Rasheed Afinowi's PhD research into subarachnoid haemorrhage

Brain Research Trust funded PhD student, Rasheed Afinowi, over three years, during which he carried out a research project into subarachnoid haemorrhage, a subtype of stroke.

Subarachnoid Haemorrhage is most often caused by the rupture of cerebral aneurysms, abnormally enlarged balloon-like blood vessels. Approximately 8,500 people in the UK each year are affected by this sudden and severe condition where patients bleed on the brain surface. Subarachnoid haemorrhage mainly affects younger people in the prime of life and results in disability or death.

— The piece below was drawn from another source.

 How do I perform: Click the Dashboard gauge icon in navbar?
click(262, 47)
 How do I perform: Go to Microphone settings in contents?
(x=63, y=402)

As little can be done about the initial primary brain injury, Rasheed’s research was to find out how to prevent secondary brain injury arising from complications such as delayed cerebral ischaemia (secondary stroke) and re-bleeding. Secondary strokes are poorly understood and therefore, it is vital to facilitate the development of new therapies for patients with this type of stroke.

Rasheed’s research project follows on from research previously funded by the Brain Research Trust into abnormal clotting patterns (thickening of blood) in patients who had experienced subarachnoid haemorrhage. His work focuses on studying the function of platelets using a technique known as flow cytometry.

Platelets are small blood cells normally present in all individuals. They are multi-functional and help to mediate blood vessel spasm and blood clotting - processes thought to play important roles in the pathophysiology of subarachnoid haemorrhage. Flow cytometry measures the response of individual cells using a combination of fluorescent-antibody binding and laser excitation to elicit a response that can be directly measured on the cell surface.